There is no such thing as the Spread Operator in JavaScript!

Have you heard about the Spread Syntax? Introduced in ES2015, we love it due to its simple semantics and ubiquitous use cases. What about the Spread Operator? Yes, it's the three dots (...) used by the Spread Syntax!

…and by saying such things, we start digging into the horrifying world of a bug's life…

A quick review of the Spread Syntax

A simple use case where we can leverage the use of the Spread Syntax is when we want to concatenate multiple arrays. Check the following snippet:

const clientErrors = ['err1', 'err2', 'err3'];
const serverErrors = ['err4', 'err5'];

function numberOfErrors(clientErrors, serverErrors) {
  // Assuming that both inputs are arrays to prevent TypeErrors.
  return [...clientErrors, ...serverErrors].length;
}
numberOfErrors(clientErrors, serverErrors); // => 5

The function numberOfErrors concatenates two arrays and returns the length of the new array. But what if the parameters are falsy values, like null or undefined?

const clientErrors = ['err1', 'err2', 'err3'];
const serverErrors = null;
function numberOfErrors(clientErrors, serverErrors) {
  return [...clientErrors, ...serverErrors].length;
}
numberOfErrors(clientErrors, serverErrors);
// => TypeError

We know that if we try to spread a null or undefined variable, this will make the interpreter nag. In real world scenarios, we want to guard ourselves from such edge cases. With a minor tweak, we end up writing something like this:

const clientErrors = ['err1', 'err2', 'err3'];
const serverErrors = null
function numberOfErrors(clientErrors, serverErrors) {
  return [...(clientErrors || []), ...(serverErrors || [])].length;
}
numberOfErrors(clientErrors, serverErrors) // => 3

Because serverErrors is falsy, the logical OR operator will return an empty array, which then will be spread gracefully. The final result from calling numberOfErrors is equal to the length of the clientErrors array, which is 3.

Spread Operator Precedence

Now that we covered a basic example, let's see something more interesting. For each of the following questions, mark the correct answer. The solutions will be presented immediately after. (Hint: You can run the code snippets and see the results yourself!)

Question A

const a1 = null;
const b1 = [1, 2];
const c1 = [...a1 || b1];

What is the value of c1?

1. c1 has no value. The expression ...a1 will throw TypeError, because a1 is null.
2. c1 is [1, 2]. The expression a1 || b1 will be evaluated first, which then will return [1, 2], which will be spread.

Question B

const a2 = [1, 2];
const b2 = null;
const c2 = [...a2 || b2];

1. c2 is [1, 2]. The expression a2 || b2 will be evaluated first, which will be spread.
2. c2 is [1, 2]. The expression …a2 will be evaluated first, which will be spread.

Question C

const a3 = null;
const b3 = null;
const c3 = [...a || b];

1. c3 has no value. The expression ...a3 will throw TypeError, because a3 is null.
2. c3 has no value. The expression a3 || b3 will evaluate first which will return null and then the Spread Syntax will throw TypeError.

Answers

A. 2
B. 1 
C. 2

If it happens that you have not answered correctly to at least one of the above questions, then you might have fallen into the trap of the operator precedence. Does the dots punctuator … have higher precedence over the logical OR ||, or is the other way around? What is the precedence of the Spread Operator? The correct answers is: It does not matter, because there is no such thing as Spread Operator in JavaScript!

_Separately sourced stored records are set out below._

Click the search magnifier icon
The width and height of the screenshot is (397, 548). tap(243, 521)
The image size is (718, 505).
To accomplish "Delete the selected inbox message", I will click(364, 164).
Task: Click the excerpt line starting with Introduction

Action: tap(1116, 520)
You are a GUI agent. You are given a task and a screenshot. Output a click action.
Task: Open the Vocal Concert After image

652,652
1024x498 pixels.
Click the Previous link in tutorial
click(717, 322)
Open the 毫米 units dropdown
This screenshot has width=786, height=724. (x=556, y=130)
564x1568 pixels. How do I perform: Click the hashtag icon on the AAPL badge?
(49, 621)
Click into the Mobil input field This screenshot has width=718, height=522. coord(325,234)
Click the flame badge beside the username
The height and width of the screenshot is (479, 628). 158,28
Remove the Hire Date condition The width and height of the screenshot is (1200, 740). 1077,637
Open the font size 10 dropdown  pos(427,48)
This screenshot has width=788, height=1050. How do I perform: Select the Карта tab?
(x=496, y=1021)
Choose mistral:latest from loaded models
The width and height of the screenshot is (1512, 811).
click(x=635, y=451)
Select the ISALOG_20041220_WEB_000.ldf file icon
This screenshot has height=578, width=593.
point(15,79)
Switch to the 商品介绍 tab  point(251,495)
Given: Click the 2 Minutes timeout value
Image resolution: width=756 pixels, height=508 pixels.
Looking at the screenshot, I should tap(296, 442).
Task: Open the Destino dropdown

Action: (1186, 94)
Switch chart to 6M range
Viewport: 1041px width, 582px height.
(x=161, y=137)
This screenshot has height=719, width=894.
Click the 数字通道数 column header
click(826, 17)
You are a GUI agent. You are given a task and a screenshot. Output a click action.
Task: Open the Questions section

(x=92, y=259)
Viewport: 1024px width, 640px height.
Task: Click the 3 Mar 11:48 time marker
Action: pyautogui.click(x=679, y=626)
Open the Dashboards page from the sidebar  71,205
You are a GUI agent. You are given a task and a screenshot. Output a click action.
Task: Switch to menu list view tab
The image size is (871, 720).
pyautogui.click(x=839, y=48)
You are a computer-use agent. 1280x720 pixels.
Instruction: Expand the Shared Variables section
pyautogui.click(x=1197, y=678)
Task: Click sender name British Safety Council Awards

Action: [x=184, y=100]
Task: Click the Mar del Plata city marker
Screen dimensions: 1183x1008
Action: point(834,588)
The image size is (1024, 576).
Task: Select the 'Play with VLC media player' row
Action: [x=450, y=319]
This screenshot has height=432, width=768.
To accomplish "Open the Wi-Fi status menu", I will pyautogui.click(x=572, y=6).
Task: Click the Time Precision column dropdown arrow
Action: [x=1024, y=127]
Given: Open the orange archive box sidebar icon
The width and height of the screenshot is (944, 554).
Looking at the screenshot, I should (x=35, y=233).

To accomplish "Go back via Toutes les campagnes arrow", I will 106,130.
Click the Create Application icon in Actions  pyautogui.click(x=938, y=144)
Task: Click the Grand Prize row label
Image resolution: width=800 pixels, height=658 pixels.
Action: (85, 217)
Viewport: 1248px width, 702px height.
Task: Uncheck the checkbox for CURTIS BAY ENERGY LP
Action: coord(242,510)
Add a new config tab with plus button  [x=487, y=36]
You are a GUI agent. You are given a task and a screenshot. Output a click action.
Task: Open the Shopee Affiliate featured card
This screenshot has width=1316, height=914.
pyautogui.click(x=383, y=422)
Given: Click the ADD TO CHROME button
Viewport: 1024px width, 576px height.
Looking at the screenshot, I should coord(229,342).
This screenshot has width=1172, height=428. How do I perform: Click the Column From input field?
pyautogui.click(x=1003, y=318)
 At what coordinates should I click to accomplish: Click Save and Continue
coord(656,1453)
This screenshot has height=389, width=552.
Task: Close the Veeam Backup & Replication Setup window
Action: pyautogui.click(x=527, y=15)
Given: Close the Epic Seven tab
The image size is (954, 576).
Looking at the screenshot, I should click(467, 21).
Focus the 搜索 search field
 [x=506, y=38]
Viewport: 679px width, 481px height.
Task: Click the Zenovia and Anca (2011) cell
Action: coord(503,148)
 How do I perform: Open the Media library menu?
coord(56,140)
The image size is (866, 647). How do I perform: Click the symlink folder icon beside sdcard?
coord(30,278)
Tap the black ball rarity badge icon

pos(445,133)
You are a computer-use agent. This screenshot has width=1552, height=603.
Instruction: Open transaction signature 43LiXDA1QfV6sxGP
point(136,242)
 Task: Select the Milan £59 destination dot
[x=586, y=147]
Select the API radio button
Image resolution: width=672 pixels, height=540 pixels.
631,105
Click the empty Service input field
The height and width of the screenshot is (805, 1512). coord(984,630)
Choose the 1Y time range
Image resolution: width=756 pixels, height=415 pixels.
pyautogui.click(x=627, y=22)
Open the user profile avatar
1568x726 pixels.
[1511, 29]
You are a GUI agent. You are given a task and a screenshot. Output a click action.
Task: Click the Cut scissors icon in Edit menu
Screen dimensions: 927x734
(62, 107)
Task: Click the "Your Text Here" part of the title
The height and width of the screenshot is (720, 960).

The Spread Operator does not exist!

When we try to evaluate expressions like […array || []] it's logical to examine the precedence of our operators. There exist a common misconception in the Web regarding the Spread Syntax, which is presented as an operator.

A great answer was posted in Stack Overflow by Andrew Li, which is worth mentioning and summarizes the nature of the Spread Syntax.

One of the most memorable arguments can be retrieved directly by the ECMAScript 2015 specification itself:

The complete list of operators is listed in Clauses §12.5 through §12.15 in the ECMAScript 2015 Language Specification, the specification in which … is introduced, which doesn't mention .... - Andrew Li answer

Another worth-mentioning point is that "An operator is a builtin function [..] that **evaluates to exactly one value.". If we try to run a statement like const a = …b in our Web Console, where b is an array, then we'll SyntaxError.

The way that the Spread Syntax works, is by evaluating its arguments first, and then spreading the result. Thus, […a || b] behaves exactly the same way as […(a || b)]. Putting a set of parentheses around a || b expression helps to remove the ambiguity.

As a practical reference, Spread Syntax's arguments are evaluated first and then spread.